For just over a year, North Carolina roiled in the controversies surrounding House Bill 2 and, after several failed attempts, the governor signed legislation that repealed elements of the original law. Although organizations like the Atlantic Coast Conference have said that the state is now eligible to host athletic championships, HB2 will have lasting effects on the state and its politics.
There are no winners in this year-long political drama, only losers.
North Carolina’s brand: For a state long known around the nation for higher education, beautiful beaches and mountains and economic diversity, we are now referred to as the “bathroom state.” The state will spend millions on rebranding and marketing, but the efforts to transform the nation’s perceptions of the state will take time.
Both political parties: The Democratic and Republican parties face significant questions after passing the replacement to HB2. The most significant is: what do the parties stand for? Many liberal groups like Equality NC have criticized Gov. Roy Cooper’s position on civil rights for his role in the compromise bill. Likewise, conservative organizations, like the NC Values Coalition, are left wondering if socially conservative principles are important to the Republican Party.
While former Gov. Pat McCrory was hurt by HB2, Republican legislative candidates benefitted from their support of the law, particularly in rural areas of the state. The ultimate result of the passage and repeal of HB2 will be that incumbent Democrats and Republicans face more primary challenges from their political left and right, respectively.
The legislative process: Both HB2 and its replacement, HB142, were passed without typical legislative processes, never going through hearings, debates and possible amendments. HB2 was filed and voted on during a one-day special session and signed into law that same night by McCrory in an unusual move designed to limit discussion. HB142, stripped an existing bill of its language and substituted the HB2 repeal language, while restricting the ability of legislators to make normal amendments before voting. The Founding Fathers designed the federal legislative process to be slow, so that members of Congress could fully debate potential laws and prevent bad legislation. Circumventing those processes gave us just that.
Political discourse: The policy debate around HB2, like much of what goes on in Washington, was loud and irrational. Both sides relied on unsubstantiated claims and overstated assertions to energize their respective bases. The left claimed HB2 was doing irreparable harm to the state’s economy. In a state with an annual Gross Domestic Product of over $500 billion, the recent Associated Press estimate of a $3.2 billion impact of HB2 is relatively small and many business publications, like Forbes, have claimed that North Carolina continues to be a top state for its business climate.

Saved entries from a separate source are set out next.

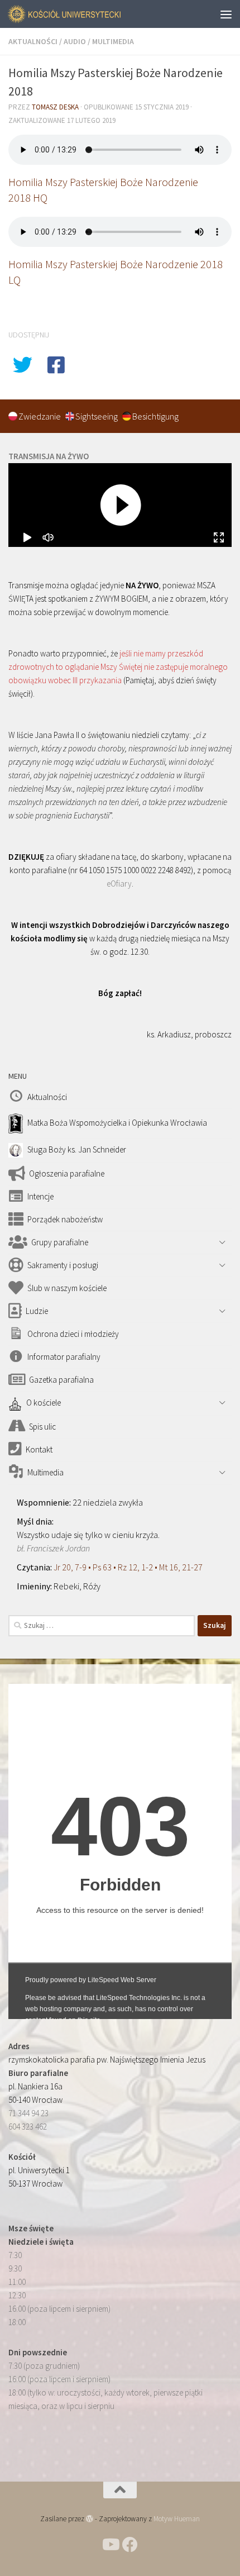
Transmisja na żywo (48, 456)
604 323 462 (27, 2126)
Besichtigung (155, 416)
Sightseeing (97, 416)
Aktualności (32, 41)
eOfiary (119, 883)
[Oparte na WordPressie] (89, 2518)
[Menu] (226, 14)
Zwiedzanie (40, 416)
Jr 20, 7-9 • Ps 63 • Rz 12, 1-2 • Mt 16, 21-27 (128, 1567)
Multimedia (113, 41)
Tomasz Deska (55, 107)
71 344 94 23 (28, 2113)
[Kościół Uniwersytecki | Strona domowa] (84, 13)
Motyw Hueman (176, 2518)
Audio (75, 41)
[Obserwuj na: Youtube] (110, 2545)
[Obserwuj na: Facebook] (130, 2545)
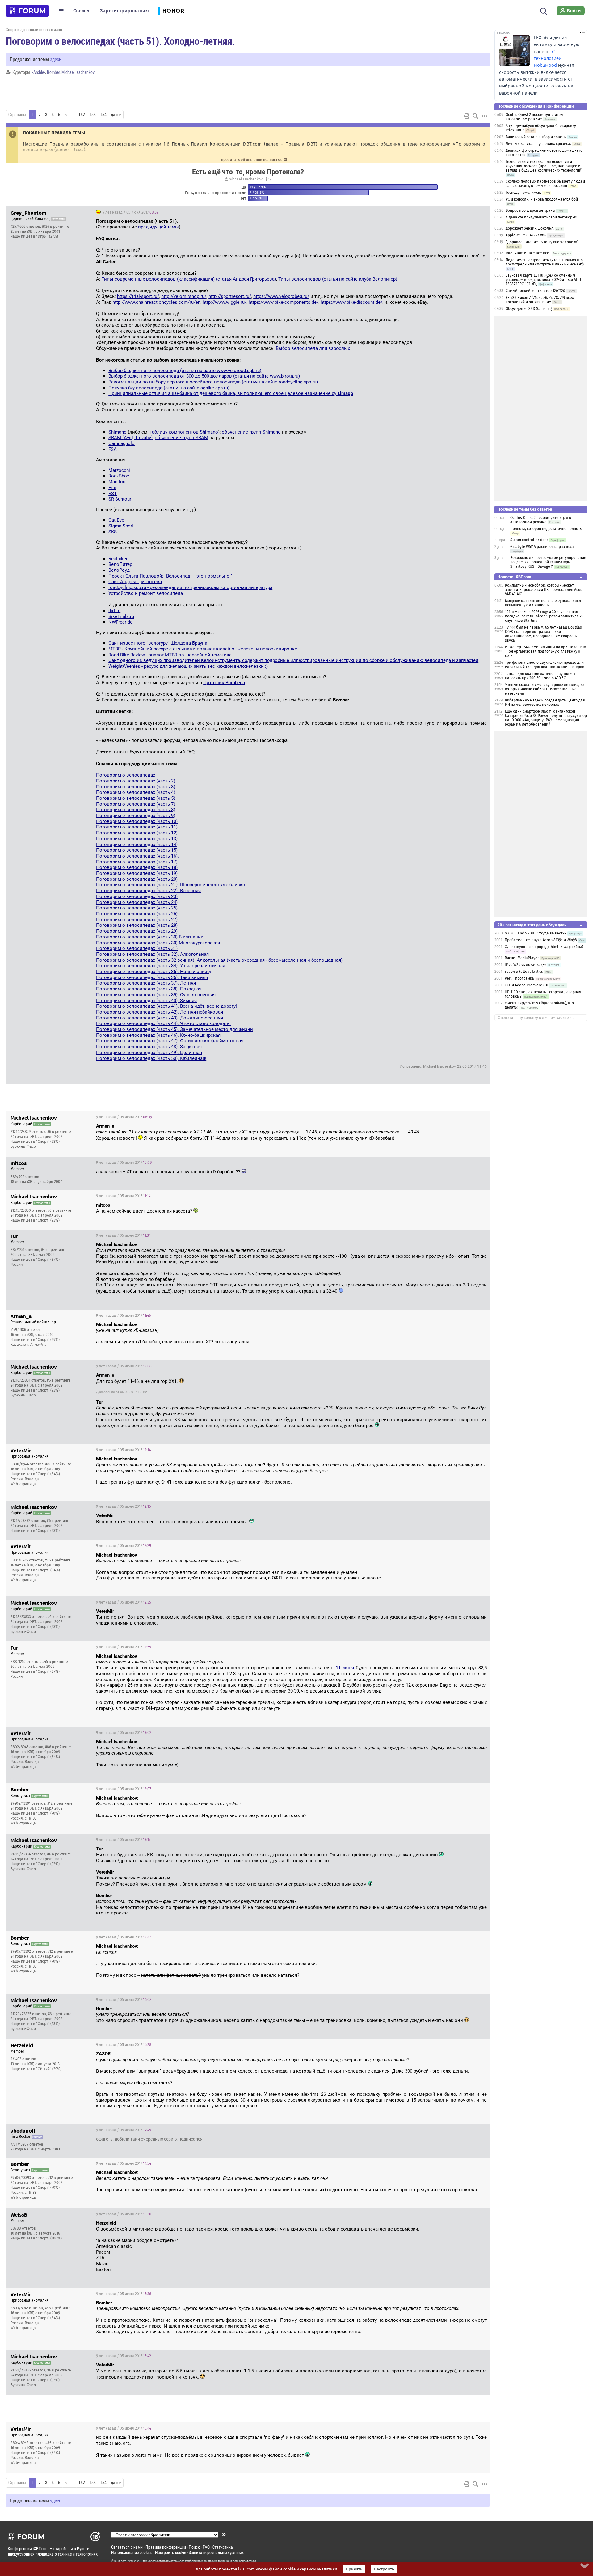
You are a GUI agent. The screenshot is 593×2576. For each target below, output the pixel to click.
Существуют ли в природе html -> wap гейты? (544, 947)
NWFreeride (120, 622)
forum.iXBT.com (228, 2561)
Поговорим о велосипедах (125, 775)
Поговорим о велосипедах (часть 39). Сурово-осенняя (156, 995)
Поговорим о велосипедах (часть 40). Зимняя (146, 1000)
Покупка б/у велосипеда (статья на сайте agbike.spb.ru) (168, 388)
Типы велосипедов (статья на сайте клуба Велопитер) (337, 279)
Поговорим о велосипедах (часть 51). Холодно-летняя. (120, 41)
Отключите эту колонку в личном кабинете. (536, 1017)
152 (81, 114)
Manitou (116, 482)
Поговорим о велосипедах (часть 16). (137, 856)
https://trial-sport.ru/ (138, 296)
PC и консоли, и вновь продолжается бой (542, 199)
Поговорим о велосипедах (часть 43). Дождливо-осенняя (159, 1018)
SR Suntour (119, 499)
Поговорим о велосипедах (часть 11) (137, 827)
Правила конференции (165, 2547)
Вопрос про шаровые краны (530, 210)
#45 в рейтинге (54, 1250)
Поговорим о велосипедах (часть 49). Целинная (149, 1052)
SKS (112, 532)
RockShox (118, 476)
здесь (55, 59)
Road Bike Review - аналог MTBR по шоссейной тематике (170, 655)
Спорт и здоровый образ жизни (34, 29)
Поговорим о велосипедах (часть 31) (137, 948)
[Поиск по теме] (475, 116)
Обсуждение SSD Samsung (529, 309)
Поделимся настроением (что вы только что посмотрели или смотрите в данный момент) (545, 262)
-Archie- (38, 72)
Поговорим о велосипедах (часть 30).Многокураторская (158, 943)
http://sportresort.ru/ (229, 296)
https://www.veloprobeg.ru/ (281, 296)
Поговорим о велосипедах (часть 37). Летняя (146, 983)
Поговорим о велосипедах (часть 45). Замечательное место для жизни (174, 1029)
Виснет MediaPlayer (522, 958)
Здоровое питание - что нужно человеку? (542, 242)
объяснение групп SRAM (181, 437)
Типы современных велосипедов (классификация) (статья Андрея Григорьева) (189, 279)
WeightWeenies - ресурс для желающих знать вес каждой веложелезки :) (188, 666)
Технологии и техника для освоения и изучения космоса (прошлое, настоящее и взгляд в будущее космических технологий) (544, 165)
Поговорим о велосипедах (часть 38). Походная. (149, 989)
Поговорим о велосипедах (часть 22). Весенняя (148, 890)
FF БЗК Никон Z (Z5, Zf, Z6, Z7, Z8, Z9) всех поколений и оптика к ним (540, 299)
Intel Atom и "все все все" (528, 253)
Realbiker (118, 558)
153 (92, 114)
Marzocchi (119, 470)
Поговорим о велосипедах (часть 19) (137, 873)
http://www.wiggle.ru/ (224, 302)
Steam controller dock (529, 540)
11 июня (345, 1668)
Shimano (117, 432)
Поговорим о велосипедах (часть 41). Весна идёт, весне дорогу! (166, 1006)
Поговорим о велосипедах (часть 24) (137, 902)
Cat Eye (116, 520)
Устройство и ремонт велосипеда (145, 593)
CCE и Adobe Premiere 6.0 (526, 985)
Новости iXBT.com (514, 576)
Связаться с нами (127, 2547)
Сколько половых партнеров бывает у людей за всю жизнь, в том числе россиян (545, 183)
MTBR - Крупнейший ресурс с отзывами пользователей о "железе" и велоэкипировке (202, 649)
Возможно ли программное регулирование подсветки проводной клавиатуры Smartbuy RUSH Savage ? (548, 562)
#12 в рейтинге (60, 1803)
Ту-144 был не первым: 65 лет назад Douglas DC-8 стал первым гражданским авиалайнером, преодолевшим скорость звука (543, 633)
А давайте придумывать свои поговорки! (541, 217)
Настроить (384, 2569)
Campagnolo (121, 443)
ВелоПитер (120, 564)
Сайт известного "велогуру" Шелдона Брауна (157, 643)
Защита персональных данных (216, 2552)
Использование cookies (131, 2552)
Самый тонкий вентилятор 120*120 (535, 291)
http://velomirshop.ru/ (183, 296)
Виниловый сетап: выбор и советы (536, 137)
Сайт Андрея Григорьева (135, 581)
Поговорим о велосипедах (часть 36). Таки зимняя (152, 977)
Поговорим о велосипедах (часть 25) (137, 908)
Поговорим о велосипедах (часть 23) (137, 896)
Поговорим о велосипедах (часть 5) (135, 798)
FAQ (206, 2547)
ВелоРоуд (119, 570)
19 (269, 179)
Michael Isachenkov (78, 72)
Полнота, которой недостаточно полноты (546, 529)
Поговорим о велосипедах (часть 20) (137, 879)
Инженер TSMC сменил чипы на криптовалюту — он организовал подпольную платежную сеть (545, 651)
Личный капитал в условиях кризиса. (538, 144)
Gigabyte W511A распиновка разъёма (542, 546)
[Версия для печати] (466, 116)
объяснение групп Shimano (251, 432)
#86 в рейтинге (58, 1464)
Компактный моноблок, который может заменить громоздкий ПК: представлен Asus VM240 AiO (543, 589)
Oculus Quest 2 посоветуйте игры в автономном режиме (536, 116)
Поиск (194, 2547)
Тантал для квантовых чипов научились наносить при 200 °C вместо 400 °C (540, 676)
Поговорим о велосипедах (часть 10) (137, 821)
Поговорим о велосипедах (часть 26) (137, 914)
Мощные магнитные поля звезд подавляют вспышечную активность (543, 603)
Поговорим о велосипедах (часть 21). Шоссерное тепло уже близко (170, 885)
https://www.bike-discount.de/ (351, 302)
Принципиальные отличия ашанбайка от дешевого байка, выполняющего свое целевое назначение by (230, 393)
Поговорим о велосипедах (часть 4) (135, 792)
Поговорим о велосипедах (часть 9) (135, 815)
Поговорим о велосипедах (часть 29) (137, 931)
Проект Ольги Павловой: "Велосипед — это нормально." (170, 576)
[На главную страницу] (27, 11)
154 (103, 114)
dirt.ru (114, 610)
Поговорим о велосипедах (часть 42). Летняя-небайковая (159, 1012)
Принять (354, 2569)
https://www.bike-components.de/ (283, 302)
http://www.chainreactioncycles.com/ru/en (156, 302)
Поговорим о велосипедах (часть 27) (137, 919)
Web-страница (23, 1484)
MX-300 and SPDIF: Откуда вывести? (536, 933)
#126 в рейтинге (55, 226)
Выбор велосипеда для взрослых (313, 348)
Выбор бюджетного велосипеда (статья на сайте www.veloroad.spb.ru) (184, 370)
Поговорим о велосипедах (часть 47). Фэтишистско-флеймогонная (169, 1041)
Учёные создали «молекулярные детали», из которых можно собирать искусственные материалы (544, 689)
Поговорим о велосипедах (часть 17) (137, 862)
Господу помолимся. (523, 192)
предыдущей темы (158, 227)
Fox (112, 487)
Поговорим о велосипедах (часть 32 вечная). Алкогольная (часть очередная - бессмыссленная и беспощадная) (219, 960)
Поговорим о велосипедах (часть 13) (137, 838)
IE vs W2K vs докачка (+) (525, 965)
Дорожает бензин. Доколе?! (530, 228)
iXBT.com (120, 2561)
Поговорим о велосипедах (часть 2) (135, 781)
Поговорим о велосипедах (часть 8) (135, 809)
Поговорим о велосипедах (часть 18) (137, 867)
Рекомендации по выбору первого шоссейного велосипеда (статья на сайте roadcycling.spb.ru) (213, 382)
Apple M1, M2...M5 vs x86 (526, 235)
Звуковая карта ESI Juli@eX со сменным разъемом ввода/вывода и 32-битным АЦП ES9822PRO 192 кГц (543, 279)
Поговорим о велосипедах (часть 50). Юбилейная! (151, 1058)
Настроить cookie (170, 2552)
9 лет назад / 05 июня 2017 (130, 212)
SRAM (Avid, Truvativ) (130, 437)
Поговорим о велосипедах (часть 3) (135, 787)
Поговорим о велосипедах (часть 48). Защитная (149, 1046)
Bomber (53, 72)
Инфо (480, 212)
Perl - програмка (519, 978)
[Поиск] (544, 10)
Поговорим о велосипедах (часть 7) (135, 804)
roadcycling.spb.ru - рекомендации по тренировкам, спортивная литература (190, 587)
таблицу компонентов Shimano (184, 432)
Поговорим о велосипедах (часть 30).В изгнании (150, 937)
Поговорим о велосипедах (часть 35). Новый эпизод (154, 971)
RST (112, 493)
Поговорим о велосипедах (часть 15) (137, 850)
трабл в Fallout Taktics (524, 971)
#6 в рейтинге (59, 1131)
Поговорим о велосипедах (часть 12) (137, 833)
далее (116, 114)
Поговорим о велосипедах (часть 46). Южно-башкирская (158, 1035)
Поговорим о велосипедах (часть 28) (137, 925)
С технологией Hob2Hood (547, 58)
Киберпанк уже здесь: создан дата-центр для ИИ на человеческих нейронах (545, 702)
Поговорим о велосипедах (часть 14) (137, 844)
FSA (112, 449)
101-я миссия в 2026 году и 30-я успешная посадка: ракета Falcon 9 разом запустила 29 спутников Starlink (544, 616)
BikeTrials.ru (121, 616)
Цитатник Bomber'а (224, 682)
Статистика (222, 2547)
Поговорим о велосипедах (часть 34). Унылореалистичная (160, 965)
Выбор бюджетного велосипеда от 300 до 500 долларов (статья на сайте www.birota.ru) (204, 376)
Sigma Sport (121, 526)
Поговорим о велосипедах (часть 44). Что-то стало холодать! (163, 1023)
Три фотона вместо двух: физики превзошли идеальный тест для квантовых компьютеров (544, 664)
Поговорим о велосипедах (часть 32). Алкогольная (152, 954)
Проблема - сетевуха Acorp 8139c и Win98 (541, 940)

The right made a number of claims in support of HB2, including protecting young girls from being attacked in bathrooms and locker rooms, despite no documented cases of transgendered individuals ever committing such crimes. The most extreme argument advanced by the right was that, without HB2, gender would be fluid and allow men and women to routinely switch gender identities to suit their needs, such as in playing high school and college sports.
The LGBTQ community: The HB2 passage and repeal has set back LGBTQ rights in the state. Although North Carolina had no statewide law or constitutional amendment specifically protecting rights of people in this community from employment, housing or other forms of discrimination, the passage of HB2 removed the ability of local governments to afford these protections in their cities and counties. Furthermore, the HB142 repeal places a moratorium on such efforts at the local level through 2020. Even more damaging to the community, as a result of HB2, was the public scrutiny of its members and increased cases of bullying and targeting by those who disagreed with it.
Local government: HB2 has exacerbated the mistrust and attempt by the General Assembly to control city and county government. It also stripped local government of the ability to set minimum wage laws in their communities. The repeal of HB2 does not restore that ability and also raises the possibility that the General Assembly will further attempt to regulate local elections and limit the ability of localities to raise and spend money that it believes will benefit its residents.
With so many losers in the HB2 situation, it would be reasonable to expect that local and state elected officials to learn from the law’s lessons. Unfortunately, in today’s political climate, it is likely that North Carolina will repeat its mistakes on other issue.
David McLennan is a visiting professor of political science at Meredith College.